Haven't heard about cDc in about 20 years. Are they still active as a collective in any way?
https://en.wikipedia.org/wiki/Veilid
I wish I could buy the Aaron Swartz sticker
But what about the resale value??
Somewhere I have a "RUN GCC" sticker from the Free Software Foundation that I was given by Daniel Stenberg (author of curl) at some meetup here in Stockholm.
That would actually be kind of cool, I always end up not being able to make up my mind about what would be worthy.
I love this. Will submit a few of mine soon.
This makes me wanna go buy some stickers...
I don't have a great picture of mine that isn't obscured by other "stuff" in frame, but for an idea of what my laptop looks like, see:
https://fogbeam.com/free-kevin.jpg
Some of those books seem interesting, how were the memory, attention, behaviour ones?
On that particular day I was going through a bunch of different books, trying to work out what my plan was going to be for the next little while. Of those ones, I wound up finishing A Theory of Cognitive Dissonance and the Sensation and Perception one. I also knocked out a pretty good chunk of the one titled just Memory. The rest got bumped down the stack a bit.

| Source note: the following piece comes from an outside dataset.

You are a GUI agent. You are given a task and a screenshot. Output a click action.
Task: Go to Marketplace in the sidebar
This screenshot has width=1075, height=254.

I kinda getting back to the place now where I want to revisit The Organization of Behavior. That's the seminal work by Hebb that introduced Hebbian Learning and I'm on this big quest now to revisit a lot of old school approaches to learning & neural networks (in something at least approximating chronological order, although I won't be super strict about it) and code up implementations of each. So basically, some sort of Hebbian Learning system, a "McCulloch & Pitts Neuron", a Perceptron with the Perceptron Convergence Algorithm, Selfridge's Pandemonium Architecture, and so on, gradually working my way up to the current SOTA.
I'm about to finish up the Minsky & Papert Perceptrons book, and once I finish that I will probably read Volume 2 of the Parallel Distributed Processing series, then go back to Hebb.
FWIW, that Memory book was pretty fascinating. The general subject of human memory is, both simply taken for its own sake, and taken as inspiration for approaches to AI. I'm slightly more interested in AI than human memory qua human memory, but in either case it's fascinating material.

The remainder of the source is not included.